Clinicians who treat the intake as a structured interview lose 20–30% of clients to no-show before session 2. Clinicians who treat it as alliance-building only end up with sparse data and a directionless treatment plan. The integration is to ask assessment questions inside an alliance frame: 'I want to make sure I really understand what's been going on — can you walk me through what brought you in today, from the beginning?' is both an alliance move and an assessment opener. Follow the client's narrative for the first 15–20 minutes; structured probing comes after the relationship has begun.

Risk assessment in the intake — non-negotiables

Every intake assesses suicidal ideation, homicidal ideation, self-harm history, current substance use, and intimate-partner-violence exposure.
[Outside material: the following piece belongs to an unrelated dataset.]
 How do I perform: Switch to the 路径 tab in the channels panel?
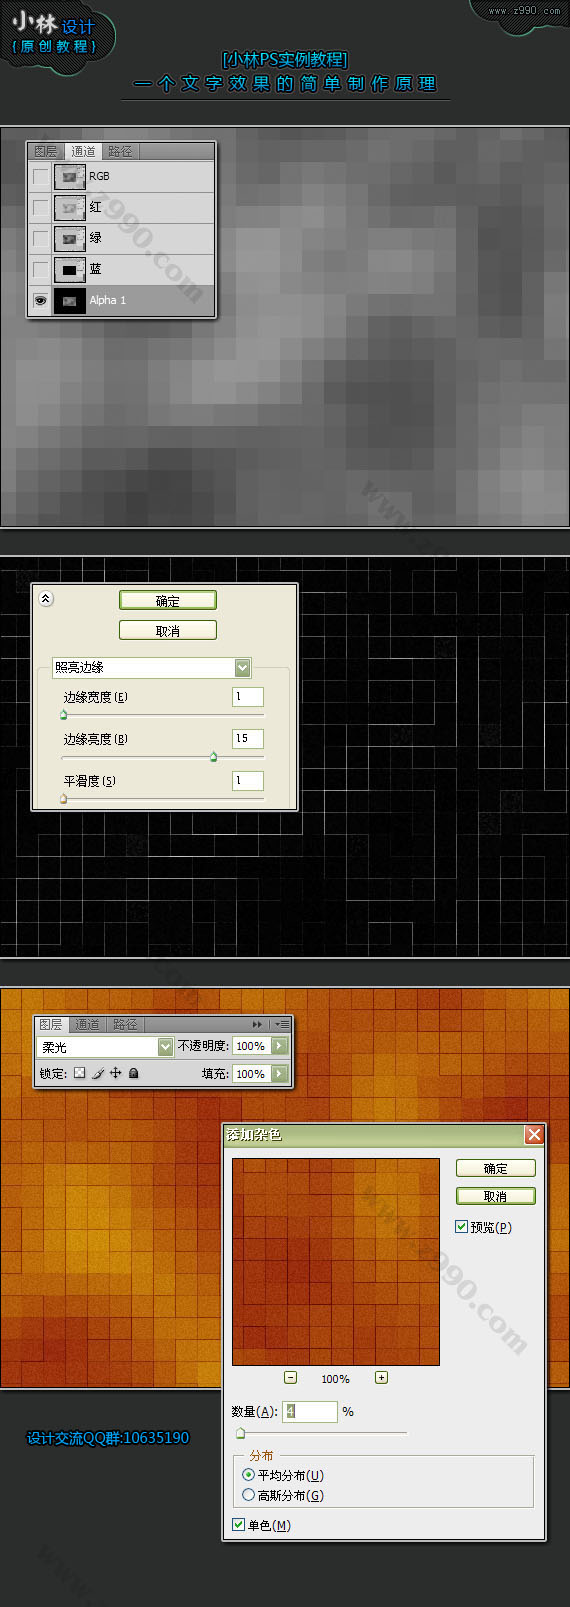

Ask directly, in plain language, in roughly this order — direct questions about suicide do not increase risk and reliably uncover information that softer phrasing misses (the AAS and SAMHSA both endorse direct asking). Document the assessment in the intake note even when all answers are negative ('denied current SI, no prior attempts, no access to firearms, no recent self-harm; collaborative and engaged throughout assessment').
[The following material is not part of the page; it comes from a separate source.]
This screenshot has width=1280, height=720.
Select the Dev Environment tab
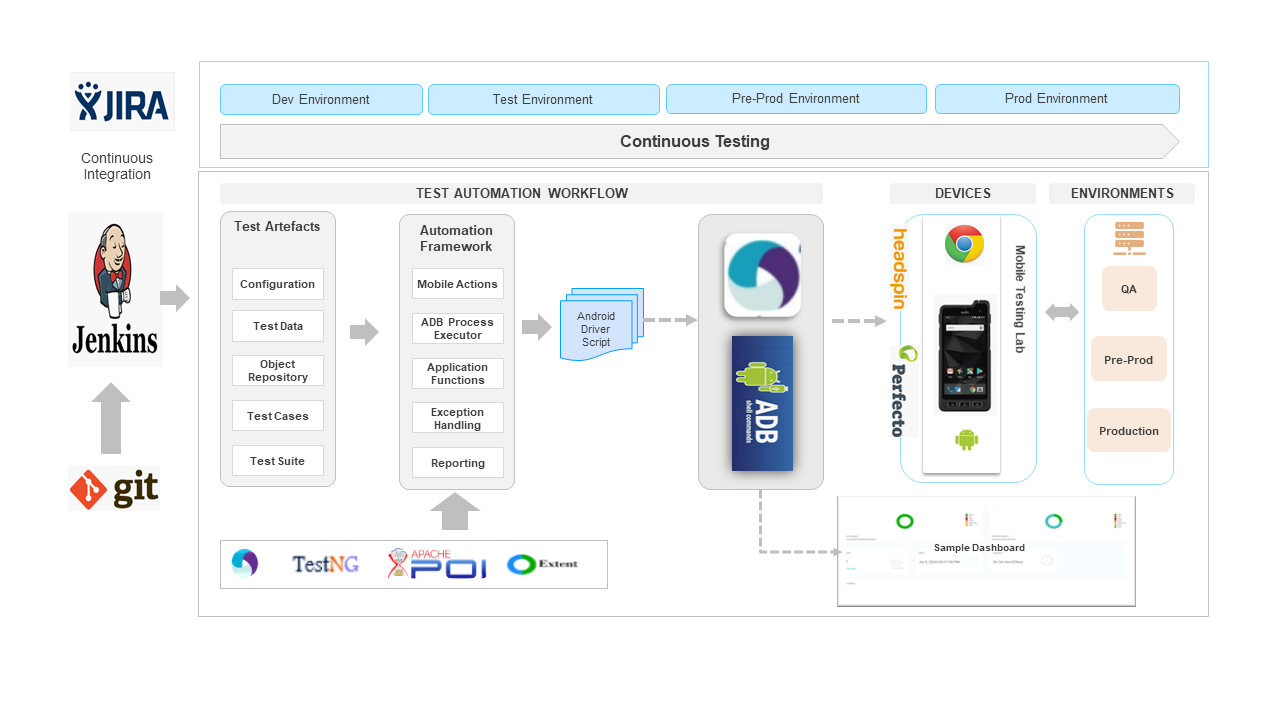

What to send home after the intake

The post-intake window is when motivation is highest and when the client decides whether to invest. Send: a clear next-session time, a one-paragraph collaborative summary of what you heard and what you propose ('Here's my early read; we'll refine it together'), one small between-session task (often a self-monitoring sheet or a measure to complete), and the practical paperwork (consents, portal access). What you do not send: a finalized diagnosis-only letter, homework that requires you to have explained the model in detail, or anything that feels transactional. The first impression is the start of the alliance, not the end of the assessment.

Glossary

Limits of confidentiality
The legal and ethical exceptions to confidentiality, including imminent harm, child/elder abuse, and court orders.
Shared formulation
A brief, plain-language summary of how the clinician understands the client's situation, checked for fit.
Therapeutic alliance
The collaborative, trust-based working relationship between client and clinician — the strongest common predictor of outcome.

Tips

  • Use a one-page intake checklist on screen or paper so you don't lose domains while listening.
  • When a heavy disclosure comes near the end, name it ('I want to come back to what you just said next week') and reground before closing.
  • End on a stabilizing question: 'What's one thing that will help you between now and next week?'

Common pitfalls

  • Spending so much time on history that there's no time for formulation or planning.
  • Skipping risk because the presentation seems mild — the disclosure often comes later.
  • Closing the session in the middle of an activating topic without grounding.

Related tools

Frequently asked questions

How long should an intake be?

Most outpatient intakes are 60 or 90 minutes. Complex presentations, custody cases, and assessments for higher levels of care often need 120 minutes or two sessions.

Can I bill an intake session?

Yes — 90791 (psychiatric diagnostic evaluation) is the standard CPT code for non-prescribers. 90792 includes medical services and requires prescriber credentials.

What if the client doesn't want to answer something?

Note it ('client declined to elaborate at this time') and move on. The relationship is more important than completing every line of the intake form.